Acara dihadiri para ketua RT se-Kelurahan Sepinggan serta warga sekitar. Diskusi dipandu oleh Siti Aminah sebagai moderator, dengan menghadirkan dua narasumber: Ruddy Iskandar dan Budiansyah.
Dalam sambutan pembuka, H. Baba menegaskan pentingnya kehadiran masyarakat dalam pembangunan dan tata kelola pemerintahan.
“Demokrasi tidak hanya tentang pemilu atau proses formal, tetapi bagaimana masyarakat terlibat aktif mengawasi, menyampaikan aspirasi, dan memahami hak serta kewajibannya,” ujar H. Baba.
Ia menambahkan bahwa forum seperti ini diharapkan dapat menjadi ruang edukasi dan dialog bagi masyarakat.
“Ketika warga memahami peran mereka, maka kebijakan publik akan berjalan lebih transparan dan akuntabel,” jelasnya.
Narasumber pertama, Ruddy Iskandar, menjelaskan bahwa masyarakat sipil memiliki kekuatan besar dalam mengawal kebijakan melalui hak-hak yang melekat.
“Setiap warga punya hak untuk menyampaikan pendapat, hak mendapat pelayanan, dan hak ikut mengawasi jalannya pemerintahan,” terang Ruddy.
Namun, ia menekankan bahwa hak tersebut harus digunakan secara bertanggung jawab.
“Aspirasi yang disampaikan dengan cara yang tepat akan memperkuat suara publik dan mendorong pemerintah lebih responsif,” tambahnya.
Sementara itu, Budiansyah sebagai narasumber kedua menyoroti aspek kewajiban yang sering kali dilupakan.
“Kewajiban masyarakat seperti menjaga ketertiban, mengikuti regulasi, hingga mengawasi pelayanan publik adalah fondasi pemerintahan yang bersih,” ujarnya.
Ia menegaskan bahwa kolaborasi masyarakat dan pemerintah sangat diperlukan di era demokrasi modern.
“Kita tidak bisa hanya menuntut pemerintah bekerja baik.

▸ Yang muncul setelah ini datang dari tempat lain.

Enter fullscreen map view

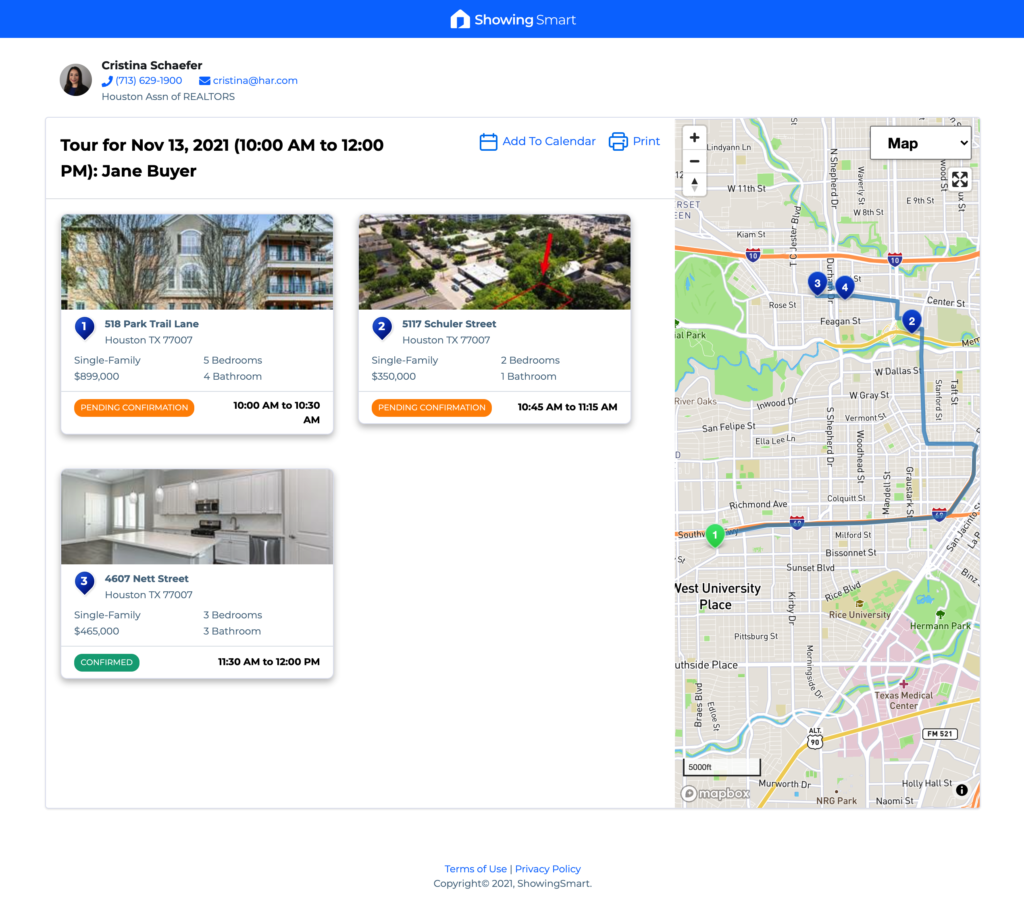coord(960,179)
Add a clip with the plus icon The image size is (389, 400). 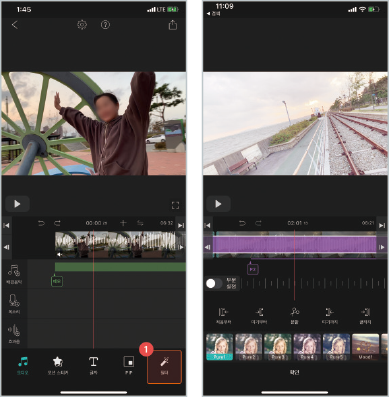[x=123, y=223]
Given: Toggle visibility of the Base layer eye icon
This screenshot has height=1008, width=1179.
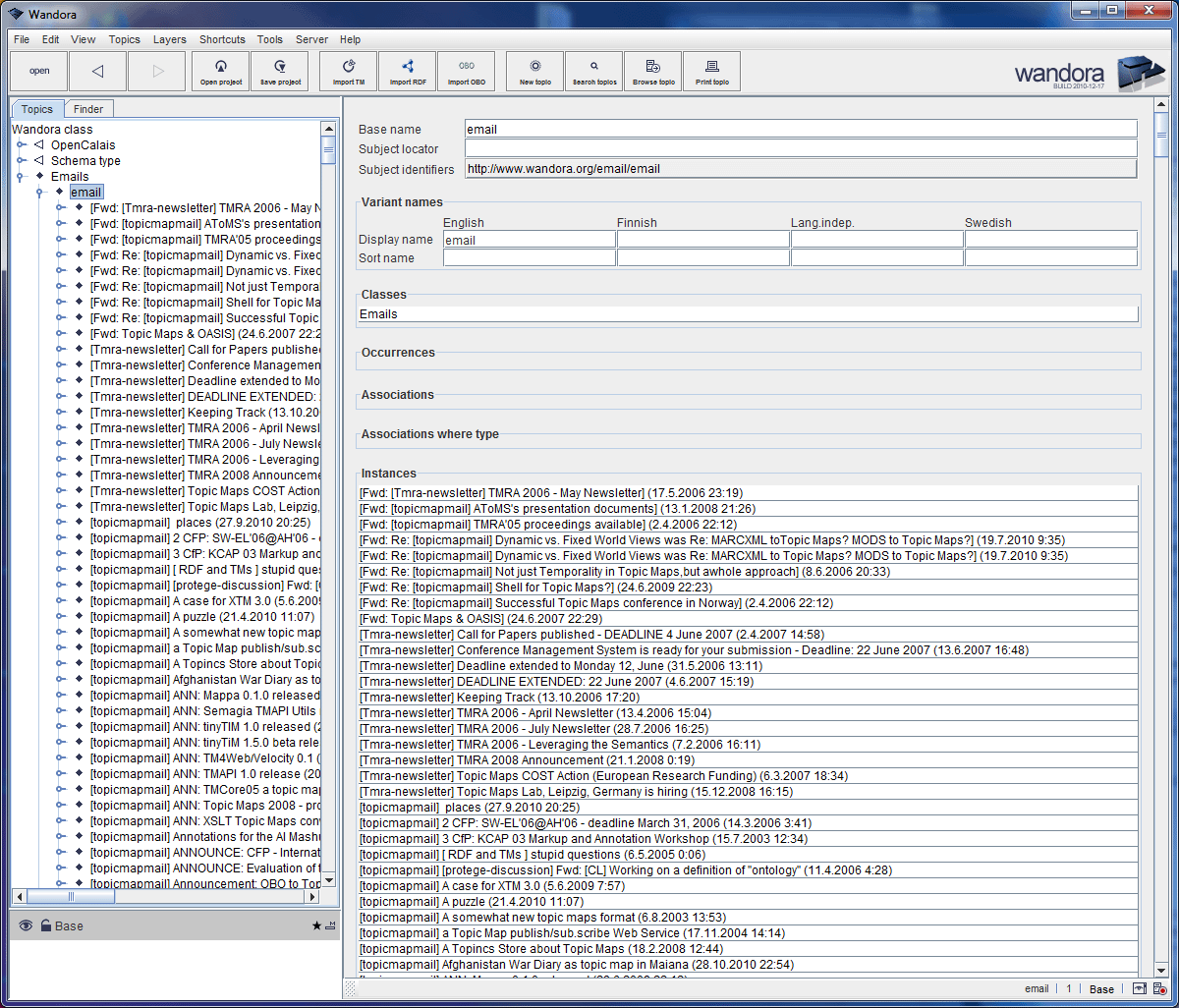Looking at the screenshot, I should (x=25, y=924).
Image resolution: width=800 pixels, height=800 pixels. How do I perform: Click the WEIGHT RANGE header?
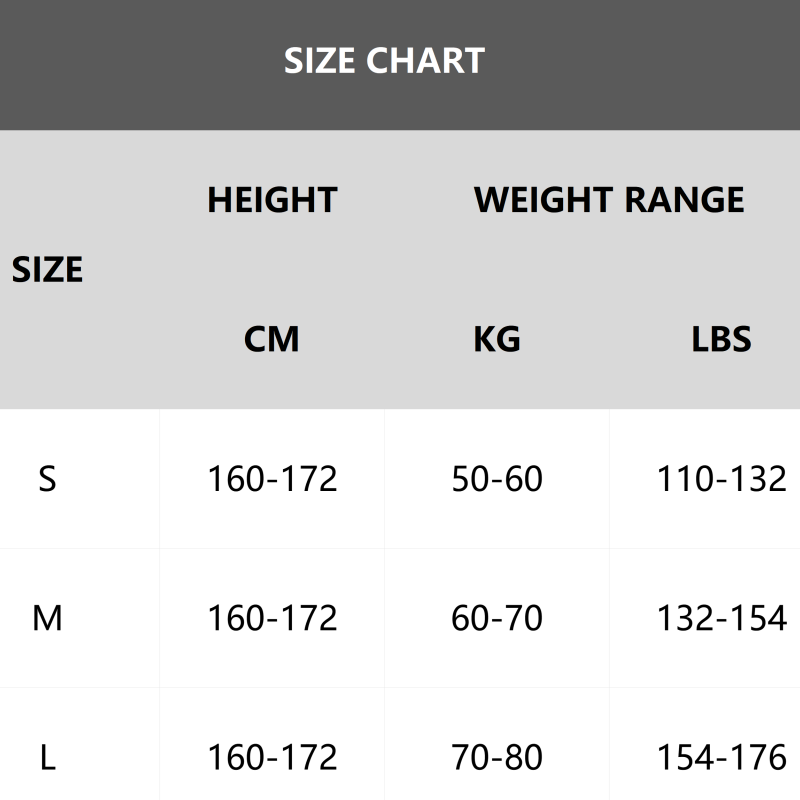[609, 200]
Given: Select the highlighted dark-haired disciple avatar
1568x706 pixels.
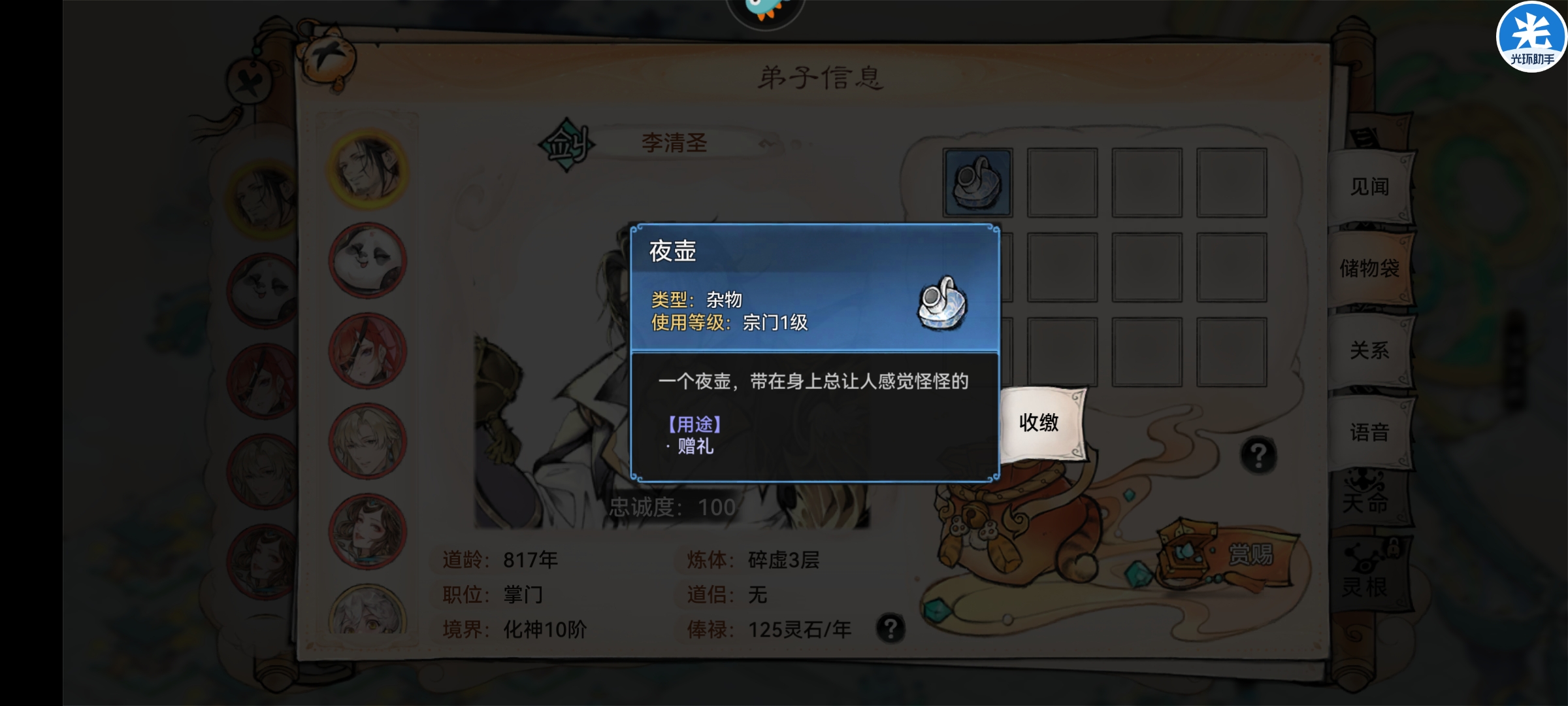Looking at the screenshot, I should click(x=368, y=168).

Warga juga harus ambil bagian agar tidak ada ruang bagi penyimpangan,” tambah Budiansyah.
Moderator Siti Aminah memandu jalannya kegiatan dengan diskusi dua arah. Peserta yang merupakan para ketua RT dan warga tampak aktif mengajukan pertanyaan terkait peran masyarakat dalam menjaga lingkungan, mengawasi anggaran kelurahan, hingga meningkatkan solidaritas sosial.
H. Baba mengapresiasi antusiasme peserta.
“Saya bangga melihat warga Sepinggan begitu aktif. Inilah bukti bahwa demokrasi tumbuh dari bawah,”tutupnya.